About this task: Send every record back word for word.

[Stored records]
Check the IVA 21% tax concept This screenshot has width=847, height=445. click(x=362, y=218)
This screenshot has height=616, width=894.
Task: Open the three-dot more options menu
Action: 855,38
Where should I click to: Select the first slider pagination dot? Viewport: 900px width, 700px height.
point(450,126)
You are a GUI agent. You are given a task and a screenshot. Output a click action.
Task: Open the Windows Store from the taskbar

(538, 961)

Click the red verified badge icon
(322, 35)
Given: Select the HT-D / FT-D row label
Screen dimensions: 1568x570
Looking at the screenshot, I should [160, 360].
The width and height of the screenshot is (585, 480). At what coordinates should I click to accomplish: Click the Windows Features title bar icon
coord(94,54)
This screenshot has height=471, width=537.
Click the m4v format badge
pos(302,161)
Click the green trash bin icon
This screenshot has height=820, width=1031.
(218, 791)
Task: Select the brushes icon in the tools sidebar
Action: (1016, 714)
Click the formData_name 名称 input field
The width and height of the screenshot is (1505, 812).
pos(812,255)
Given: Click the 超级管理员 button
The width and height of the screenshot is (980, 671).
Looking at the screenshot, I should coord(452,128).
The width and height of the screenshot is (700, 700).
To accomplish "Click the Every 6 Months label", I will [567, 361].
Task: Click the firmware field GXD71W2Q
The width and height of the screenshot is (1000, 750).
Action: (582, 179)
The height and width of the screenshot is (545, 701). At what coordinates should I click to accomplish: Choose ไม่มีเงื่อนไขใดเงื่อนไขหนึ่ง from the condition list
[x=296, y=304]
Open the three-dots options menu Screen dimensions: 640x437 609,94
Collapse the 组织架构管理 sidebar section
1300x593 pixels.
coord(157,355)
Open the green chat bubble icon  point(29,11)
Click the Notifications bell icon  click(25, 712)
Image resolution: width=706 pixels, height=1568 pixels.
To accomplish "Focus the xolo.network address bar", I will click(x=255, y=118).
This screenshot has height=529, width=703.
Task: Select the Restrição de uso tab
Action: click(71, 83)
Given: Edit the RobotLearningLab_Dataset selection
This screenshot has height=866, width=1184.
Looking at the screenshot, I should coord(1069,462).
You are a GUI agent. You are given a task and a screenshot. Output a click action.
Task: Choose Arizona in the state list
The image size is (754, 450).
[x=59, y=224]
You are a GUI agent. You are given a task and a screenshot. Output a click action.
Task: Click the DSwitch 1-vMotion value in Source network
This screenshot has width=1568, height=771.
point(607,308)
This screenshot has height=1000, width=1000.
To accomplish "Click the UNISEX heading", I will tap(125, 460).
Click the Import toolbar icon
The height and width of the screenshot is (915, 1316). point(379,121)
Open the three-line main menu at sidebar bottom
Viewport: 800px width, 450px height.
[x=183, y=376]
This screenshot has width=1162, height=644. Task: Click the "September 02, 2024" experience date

Task output:
Check the IVA 21% tax concept This screenshot has width=847, height=445. click(x=362, y=218)
This screenshot has height=616, width=894.
Task: Open the three-dot more options menu
Action: 855,38
Where should I click to: Select the first slider pagination dot? Viewport: 900px width, 700px height.
point(450,126)
You are a GUI agent. You are given a task and a screenshot. Output a click action.
Task: Open the Windows Store from the taskbar

(538, 961)

Click the red verified badge icon
(322, 35)
Given: Select the HT-D / FT-D row label
Screen dimensions: 1568x570
Looking at the screenshot, I should [160, 360].
The width and height of the screenshot is (585, 480). At what coordinates should I click to accomplish: Click the Windows Features title bar icon
coord(94,54)
This screenshot has height=471, width=537.
Click the m4v format badge
pos(302,161)
Click the green trash bin icon
This screenshot has height=820, width=1031.
(218, 791)
Task: Select the brushes icon in the tools sidebar
Action: (1016, 714)
Click the formData_name 名称 input field
The width and height of the screenshot is (1505, 812).
pos(812,255)
Given: Click the 超级管理员 button
The width and height of the screenshot is (980, 671).
Looking at the screenshot, I should coord(452,128).
The width and height of the screenshot is (700, 700).
To accomplish "Click the Every 6 Months label", I will [567, 361].
Task: Click the firmware field GXD71W2Q
The width and height of the screenshot is (1000, 750).
Action: (582, 179)
The height and width of the screenshot is (545, 701). At what coordinates should I click to accomplish: Choose ไม่มีเงื่อนไขใดเงื่อนไขหนึ่ง from the condition list
[x=296, y=304]
Open the three-dots options menu Screen dimensions: 640x437 609,94
Collapse the 组织架构管理 sidebar section
1300x593 pixels.
coord(157,355)
Open the green chat bubble icon  point(29,11)
Click the Notifications bell icon  click(25, 712)
Image resolution: width=706 pixels, height=1568 pixels.
To accomplish "Focus the xolo.network address bar", I will click(x=255, y=118).
This screenshot has height=529, width=703.
Task: Select the Restrição de uso tab
Action: click(71, 83)
Given: Edit the RobotLearningLab_Dataset selection
This screenshot has height=866, width=1184.
Looking at the screenshot, I should coord(1069,462).
You are a GUI agent. You are given a task and a screenshot. Output a click action.
Task: Choose Arizona in the state list
The image size is (754, 450).
[x=59, y=224]
You are a GUI agent. You are given a task and a screenshot. Output a click action.
Task: Click the DSwitch 1-vMotion value in Source network
This screenshot has width=1568, height=771.
point(607,308)
This screenshot has height=1000, width=1000.
To accomplish "Click the UNISEX heading", I will tap(125, 460).
Click the Import toolbar icon
The height and width of the screenshot is (915, 1316). point(379,121)
Open the three-line main menu at sidebar bottom
Viewport: 800px width, 450px height.
[x=183, y=376]
This screenshot has width=1162, height=644. Task: Click the "September 02, 2024" experience date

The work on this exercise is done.